A damaging consensus

Patricio Navia

Buenos Aires Herald, March 1, 2011

 

The polarized political environment in Washington that has fueled fierce debates between the Democratic White House and the Republican-controlled House of Representatives seems to fade away every time that the opportunity for a real discussion on reducing the deficit by cutting entitlements arises. When it comes to discussing cuts in defense spending or entitlements like Medicare, Medicaid or Social Security, Democrats and Republicans quickly agree on pushing the issue into the future. Though they both make short-term political gains by doing so, the long term health of the United States economy suffers and the legitimacy of the American political class is further weakened.

 

Historically, the Republican Party was an advocate of fiscal responsibility. Democrats were associated with making the public sector grow. Yet, especially during the Cold War years, Republicans enthusiastically supported increases in defense spending, even if that caused a budget deficit. Because Republicans continued to advocate for tax cuts, the national government ran a somewhat small and stable annual deficit.

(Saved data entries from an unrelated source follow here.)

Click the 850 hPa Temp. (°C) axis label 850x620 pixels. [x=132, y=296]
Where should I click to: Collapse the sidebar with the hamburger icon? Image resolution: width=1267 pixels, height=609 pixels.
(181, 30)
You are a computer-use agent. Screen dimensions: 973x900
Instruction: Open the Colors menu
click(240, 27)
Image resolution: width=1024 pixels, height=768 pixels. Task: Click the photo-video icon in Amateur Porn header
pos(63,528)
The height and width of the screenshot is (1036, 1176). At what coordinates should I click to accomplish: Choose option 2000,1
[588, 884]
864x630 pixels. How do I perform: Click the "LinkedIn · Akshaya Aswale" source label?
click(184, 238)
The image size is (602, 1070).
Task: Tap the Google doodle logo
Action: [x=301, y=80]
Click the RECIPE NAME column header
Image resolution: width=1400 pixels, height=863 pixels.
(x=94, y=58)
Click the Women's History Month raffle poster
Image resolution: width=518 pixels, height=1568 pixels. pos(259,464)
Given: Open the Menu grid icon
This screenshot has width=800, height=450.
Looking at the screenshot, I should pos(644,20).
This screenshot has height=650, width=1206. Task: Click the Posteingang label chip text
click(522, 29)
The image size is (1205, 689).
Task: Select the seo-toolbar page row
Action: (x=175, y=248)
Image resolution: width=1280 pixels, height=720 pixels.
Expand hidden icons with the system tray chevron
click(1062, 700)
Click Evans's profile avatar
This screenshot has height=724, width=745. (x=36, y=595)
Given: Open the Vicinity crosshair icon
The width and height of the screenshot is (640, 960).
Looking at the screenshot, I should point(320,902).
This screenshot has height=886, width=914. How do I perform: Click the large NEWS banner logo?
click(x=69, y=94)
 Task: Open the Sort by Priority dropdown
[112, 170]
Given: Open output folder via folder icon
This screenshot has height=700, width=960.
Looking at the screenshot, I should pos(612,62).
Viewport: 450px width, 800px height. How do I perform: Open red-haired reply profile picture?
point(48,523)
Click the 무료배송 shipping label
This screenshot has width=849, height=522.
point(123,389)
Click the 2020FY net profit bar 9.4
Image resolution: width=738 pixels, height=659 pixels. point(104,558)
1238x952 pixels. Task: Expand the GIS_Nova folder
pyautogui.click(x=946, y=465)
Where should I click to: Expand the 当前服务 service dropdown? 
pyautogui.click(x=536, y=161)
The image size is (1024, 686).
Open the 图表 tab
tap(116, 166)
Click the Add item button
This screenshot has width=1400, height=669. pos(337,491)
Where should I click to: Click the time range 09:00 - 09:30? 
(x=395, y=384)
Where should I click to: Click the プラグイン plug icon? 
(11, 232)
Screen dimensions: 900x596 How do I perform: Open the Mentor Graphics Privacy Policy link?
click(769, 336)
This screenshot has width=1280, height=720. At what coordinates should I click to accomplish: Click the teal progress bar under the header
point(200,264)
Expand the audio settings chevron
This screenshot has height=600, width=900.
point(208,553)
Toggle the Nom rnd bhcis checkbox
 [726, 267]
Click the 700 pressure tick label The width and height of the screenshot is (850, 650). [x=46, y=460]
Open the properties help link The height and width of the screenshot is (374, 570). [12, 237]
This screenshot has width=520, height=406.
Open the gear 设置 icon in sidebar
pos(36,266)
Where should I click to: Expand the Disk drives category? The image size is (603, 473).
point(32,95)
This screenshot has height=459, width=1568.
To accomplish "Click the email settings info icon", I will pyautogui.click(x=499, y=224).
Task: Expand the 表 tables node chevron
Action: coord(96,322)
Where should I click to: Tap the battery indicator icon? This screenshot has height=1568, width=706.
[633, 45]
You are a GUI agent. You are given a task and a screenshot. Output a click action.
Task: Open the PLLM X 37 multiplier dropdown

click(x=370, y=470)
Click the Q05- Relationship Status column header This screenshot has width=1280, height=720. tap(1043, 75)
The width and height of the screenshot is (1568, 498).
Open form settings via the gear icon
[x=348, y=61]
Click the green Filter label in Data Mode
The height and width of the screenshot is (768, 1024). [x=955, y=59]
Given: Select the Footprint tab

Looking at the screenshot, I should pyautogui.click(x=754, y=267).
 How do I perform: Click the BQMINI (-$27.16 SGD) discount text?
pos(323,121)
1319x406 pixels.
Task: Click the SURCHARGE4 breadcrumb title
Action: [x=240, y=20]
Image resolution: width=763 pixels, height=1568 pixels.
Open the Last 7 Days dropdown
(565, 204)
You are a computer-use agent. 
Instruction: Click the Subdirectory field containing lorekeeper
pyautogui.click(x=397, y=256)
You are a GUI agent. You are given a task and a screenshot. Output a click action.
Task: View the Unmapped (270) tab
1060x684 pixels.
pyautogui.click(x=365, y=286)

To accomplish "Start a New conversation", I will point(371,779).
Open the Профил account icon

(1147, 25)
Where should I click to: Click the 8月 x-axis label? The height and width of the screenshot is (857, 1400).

That deficit accumulated to more than 42% of GDP by the end of the George H. Bush administration in 1993.

 

Savings from reduced defense spending after the end of the Cold War, implemented under Bill Clinton, helped reduced the deficit. True, budget cuts in social program, forced by Republicans when they took control of Congress in 1994, helped Clinton keep the government’s belt tight. Sustained economic growth also increased government revenues. When Clinton left office in early 2001, the deficit was at 35% of GDP. Under Bush, as a result of tax cuts and annual increases in government spending—including but not limited to defense—the deficit jumped back to 37% by 2005. Then, product of lower fiscal revenues, increased social and military spending, and the economic crisis of 2008—with the huge stimulus package passed under the outgoing government—the deficit reached 40.2% of GDP.  Under Obama, when the bulk of the stimulus money was spent, the debt has skyrocketed to 62% of GDP. With an expected deficit of close to 9% of GDP in 2011, the debt will surpass 70% of GDP in less than a year.

 

The concern over a mounting debt helped Republicans regained control of the House in the 2010 midterm election. The mandate seemed clear. Republicans had the tough challenge of reducing spending to balance the budget and eventually, in due time, pay down the mounting debt.  Yet, Republicans also campaigned on extending the Bush tax cuts, which had a strong negative impact on government revenues.  Apparently, the zealousness with balancing the budget and reducing the debt was restricted to cutting spending but not to increasing revenues. Some Republicans, and many Democrats and independent analysts, believed that increasing taxes at a time of an economic crisis could hurt the recovery. Yet, while Democrats—including a reluctant President Obama—agreed to extend the Bush tax cuts for two years, Republicans have vowed to make them permanent. If no taxes are increased, the U.S. budget will continue running deficits at least for the next ten years.

 

Republicans have chosen to focus on spending cuts. Yet, they have ruled out any cuts on entitlements and defense spending. With defense accounting for 19.3% of government spending in 2011, Medicare and Medicaid (for the elderly and the poor) taking in 20.1% and Social Security representing 20%, more than half of the budget is off limits for spending cuts. Since the cost of servicing the debt reaches 6.1% of government spending, the spending cuts must be concentrated in the remaining 35% of the budget. In order to eliminate the 10% budget deficit, one in every four dollars of discretionary spending should be cut. To imagine the severity of the cuts, the U.S. should cut 25% of its spending in education.

 

The prospects of dealing with such a massive cut in services—which would also inevitably have a negative impact on the weak economic recovery the country is experiencing—are sufficiently scary for Democrats and Republicans to agree on accepting that government deficits are here to stay. Moreover, since neither Republicans nor Democrats are willing to talk seriously about cutting entitlements, the war of words and mutual accusations becomes just lip service. In short, some Republicans will continue to call for cuts in foreign aid, even though that is 0.8% of GDP and probably does more good than a lot of the military spending in making the world a more secure place for the United States.

 

The likely compromise between Republicans and Democrats in Congress and the White House to avoid a government shutdown in mid March will bring about some severe budget cuts. Some of them might even hinder economic recovery. Because Republicans want to avoid paying the cost of a government shutdown, President Obama will be able to extract some important compromises from the Republicans in the House. Yet, for as long as entitlements are off the table, international observers can be quite sure that the United States will continue running huge fiscal deficits for the foreseeable future, regardless of whether a Democrat or Republican is in control of the White House.